Elliot Ackerman: ‘There Was No Plan’ for Large Evacuation of Allies from Afghanistan, and That ‘Does Fall on the Biden Administration’

During an interview with PBS’ “Firing Line” released on Friday, Writer for The Atlantic and author Elliot Ackerman said that “there was no plan in place for a large-scale evacuation” of our allies from Afghanistan and the blame for this “does fall on the Biden administration.”

Ackerman said [relevant remarks begin around 8:10] that evacuating allies fell on private citizens “Because there was no plan in place for a large-scale evacuation of our Afghan allies, and that is a huge mistake. There’s plenty of blame that can go around for the endgame in Afghanistan. I mean, this is a war that was fought across four presidencies, Republican and Democrat. But the blame for there not being a contingency plan for a mass evacuation of Afghanistan does fall on the Biden administration.”

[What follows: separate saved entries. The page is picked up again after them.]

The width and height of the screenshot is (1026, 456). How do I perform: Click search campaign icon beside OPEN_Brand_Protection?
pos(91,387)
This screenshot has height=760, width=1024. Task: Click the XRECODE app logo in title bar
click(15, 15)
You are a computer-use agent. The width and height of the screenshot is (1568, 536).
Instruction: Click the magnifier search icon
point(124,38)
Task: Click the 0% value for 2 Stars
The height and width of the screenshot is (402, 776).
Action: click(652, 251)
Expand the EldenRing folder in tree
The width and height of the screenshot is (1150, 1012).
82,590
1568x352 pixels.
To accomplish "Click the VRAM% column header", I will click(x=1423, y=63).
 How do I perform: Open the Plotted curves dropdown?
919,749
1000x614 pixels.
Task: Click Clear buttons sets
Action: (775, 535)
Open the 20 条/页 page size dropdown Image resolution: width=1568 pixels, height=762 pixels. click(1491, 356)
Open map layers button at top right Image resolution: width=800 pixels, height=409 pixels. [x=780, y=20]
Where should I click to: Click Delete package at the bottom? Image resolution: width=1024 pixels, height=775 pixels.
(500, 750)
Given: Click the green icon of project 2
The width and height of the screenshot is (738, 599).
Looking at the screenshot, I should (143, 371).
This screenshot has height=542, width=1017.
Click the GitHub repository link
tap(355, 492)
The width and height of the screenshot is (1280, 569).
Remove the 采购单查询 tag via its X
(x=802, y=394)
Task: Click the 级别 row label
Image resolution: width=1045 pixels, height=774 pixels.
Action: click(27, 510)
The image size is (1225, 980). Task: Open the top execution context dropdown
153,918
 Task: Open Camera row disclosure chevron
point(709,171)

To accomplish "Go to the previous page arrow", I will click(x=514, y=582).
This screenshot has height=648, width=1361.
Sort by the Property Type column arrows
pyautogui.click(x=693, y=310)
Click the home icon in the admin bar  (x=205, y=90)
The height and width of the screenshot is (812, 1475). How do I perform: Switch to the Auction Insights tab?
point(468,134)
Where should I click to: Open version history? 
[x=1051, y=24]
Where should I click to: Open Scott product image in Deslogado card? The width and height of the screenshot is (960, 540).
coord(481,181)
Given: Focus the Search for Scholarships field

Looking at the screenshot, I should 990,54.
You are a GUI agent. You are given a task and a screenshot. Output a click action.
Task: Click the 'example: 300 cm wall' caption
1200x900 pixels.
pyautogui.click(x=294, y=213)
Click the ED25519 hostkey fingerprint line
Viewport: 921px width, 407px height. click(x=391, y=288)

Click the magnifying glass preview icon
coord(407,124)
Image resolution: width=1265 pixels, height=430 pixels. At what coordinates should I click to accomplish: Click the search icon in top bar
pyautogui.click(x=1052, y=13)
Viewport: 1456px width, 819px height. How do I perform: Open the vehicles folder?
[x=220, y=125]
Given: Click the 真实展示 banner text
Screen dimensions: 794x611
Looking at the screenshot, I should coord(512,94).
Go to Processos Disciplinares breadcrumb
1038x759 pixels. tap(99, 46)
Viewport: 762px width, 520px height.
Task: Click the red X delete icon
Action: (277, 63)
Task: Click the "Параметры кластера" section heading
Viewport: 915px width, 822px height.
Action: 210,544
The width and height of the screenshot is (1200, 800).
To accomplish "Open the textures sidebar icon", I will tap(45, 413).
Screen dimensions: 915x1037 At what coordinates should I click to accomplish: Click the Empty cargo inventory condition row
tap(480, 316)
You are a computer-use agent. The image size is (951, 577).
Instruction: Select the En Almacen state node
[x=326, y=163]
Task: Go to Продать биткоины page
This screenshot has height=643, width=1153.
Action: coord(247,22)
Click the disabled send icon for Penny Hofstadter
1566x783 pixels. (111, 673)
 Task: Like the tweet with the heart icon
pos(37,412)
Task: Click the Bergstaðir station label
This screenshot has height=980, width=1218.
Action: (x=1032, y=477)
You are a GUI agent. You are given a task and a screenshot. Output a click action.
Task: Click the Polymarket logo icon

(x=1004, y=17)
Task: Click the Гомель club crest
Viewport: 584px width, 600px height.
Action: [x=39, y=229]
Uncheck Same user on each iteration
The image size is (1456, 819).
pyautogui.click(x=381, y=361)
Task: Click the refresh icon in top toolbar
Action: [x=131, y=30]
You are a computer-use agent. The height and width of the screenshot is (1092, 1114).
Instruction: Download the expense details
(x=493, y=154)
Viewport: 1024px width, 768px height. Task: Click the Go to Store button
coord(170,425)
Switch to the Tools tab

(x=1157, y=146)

He continued, “Do I understand why an evacuation wasn’t carried out before our withdraw date in August? I do. And I think the rationale that the Biden administration had was between April of 2021, when the announcement to withdraw occurred, and September 11, 2021, when the last U.S. troops were originally supposed to be out of Afghanistan, the Biden administration didn’t begin evacuating our Afghan allies because they were concerned that that would be a vote of no confidence in the Afghan government and would then precipitate that government’s collapse. That’s an understandable position. But that is a strategy and a position that relies completely on there being what’s called the decent interval. That’s a term going back to the Vietnam War, meaning the interval of time between the U.S. withdrawal and whatever the endgame is in the country. And so, the Biden administration bet that there would be some interval of time between the last U.S. troop leaving Afghanistan and the endgame between the Afghan government and the Taliban, whether that decent interval is two years, a year, six months, there would be some amount of time. When there was no decent interval and Afghanistan collapsed on our watch, there was no contingency plan in place to get our Afghan allies out. And that’s why you wound up seeing what many have called this digital Dunkirk, a crowdsourced effort to get people out of the airport and all of the chaotic scenes pretty much every American saw on the news that summer.”